*What needs to be done*: Every line in the records below with the string "agent" needs to be copied out.

Collected data
- - - - -
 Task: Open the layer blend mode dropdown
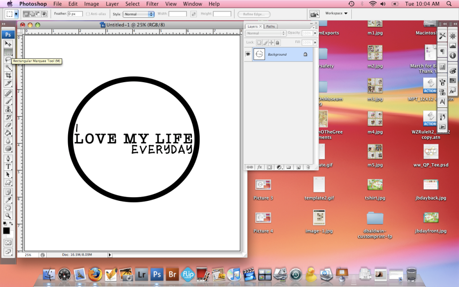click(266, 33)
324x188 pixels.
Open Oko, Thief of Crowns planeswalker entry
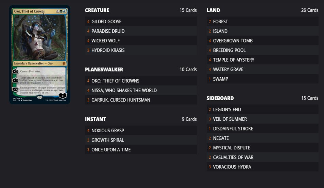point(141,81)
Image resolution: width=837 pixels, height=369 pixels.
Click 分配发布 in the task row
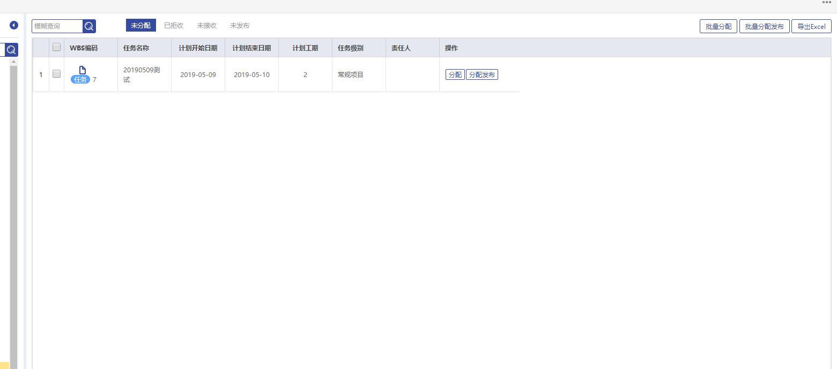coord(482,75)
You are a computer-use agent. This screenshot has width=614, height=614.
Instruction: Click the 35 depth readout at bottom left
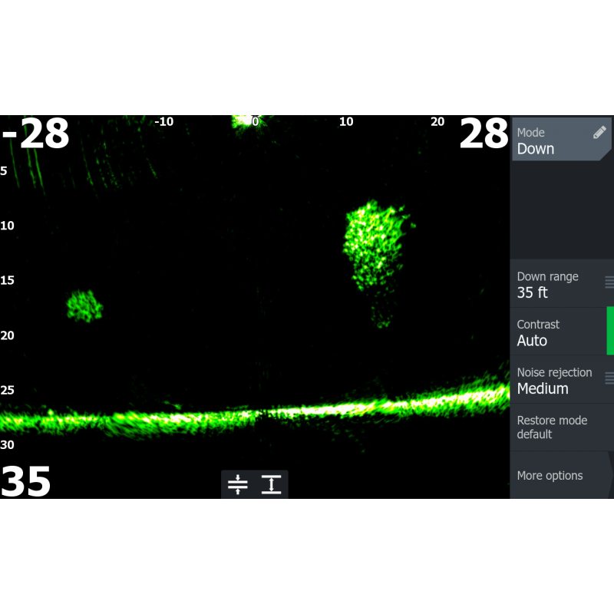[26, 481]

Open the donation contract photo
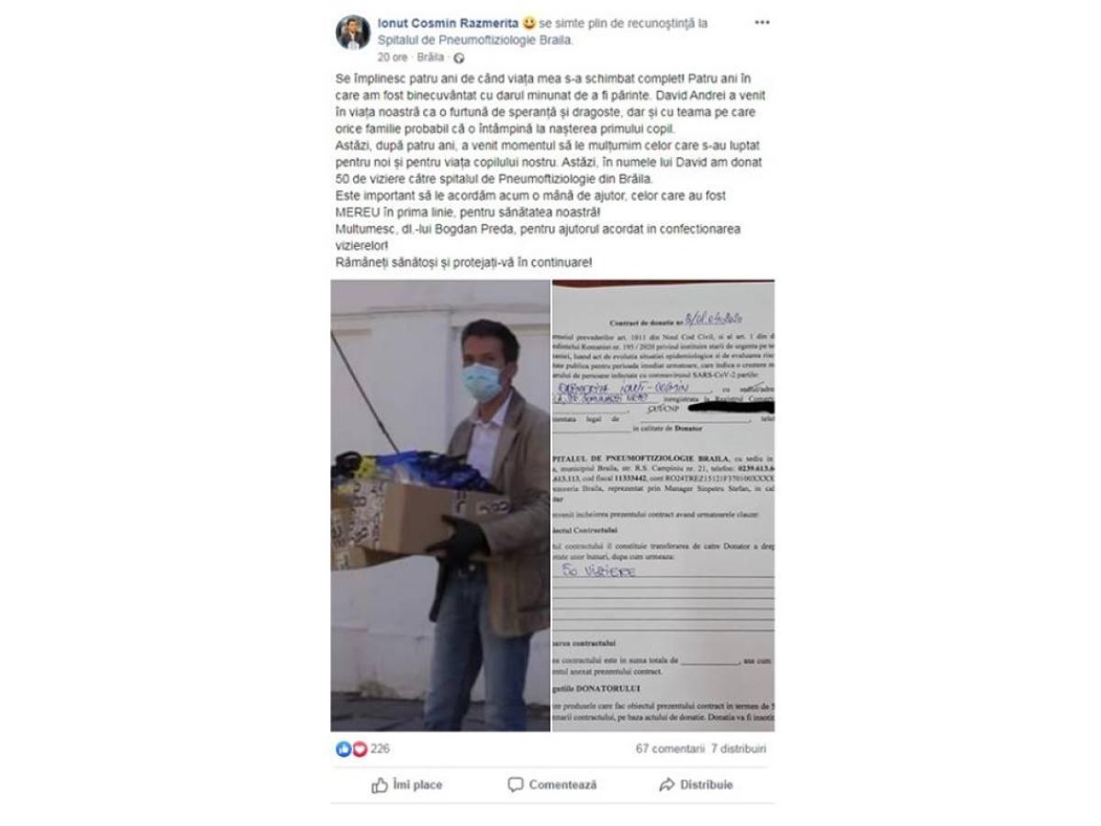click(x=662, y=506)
- - - - -
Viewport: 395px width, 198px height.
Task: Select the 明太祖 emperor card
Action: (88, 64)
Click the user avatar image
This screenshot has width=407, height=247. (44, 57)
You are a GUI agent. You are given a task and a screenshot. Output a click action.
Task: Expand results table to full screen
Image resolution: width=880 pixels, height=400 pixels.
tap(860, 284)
- - - - -
*Task response*:
You are a computer-use agent. This screenshot has width=614, height=614.
You are a GUI agent. You are given a task and a screenshot. Output a click action.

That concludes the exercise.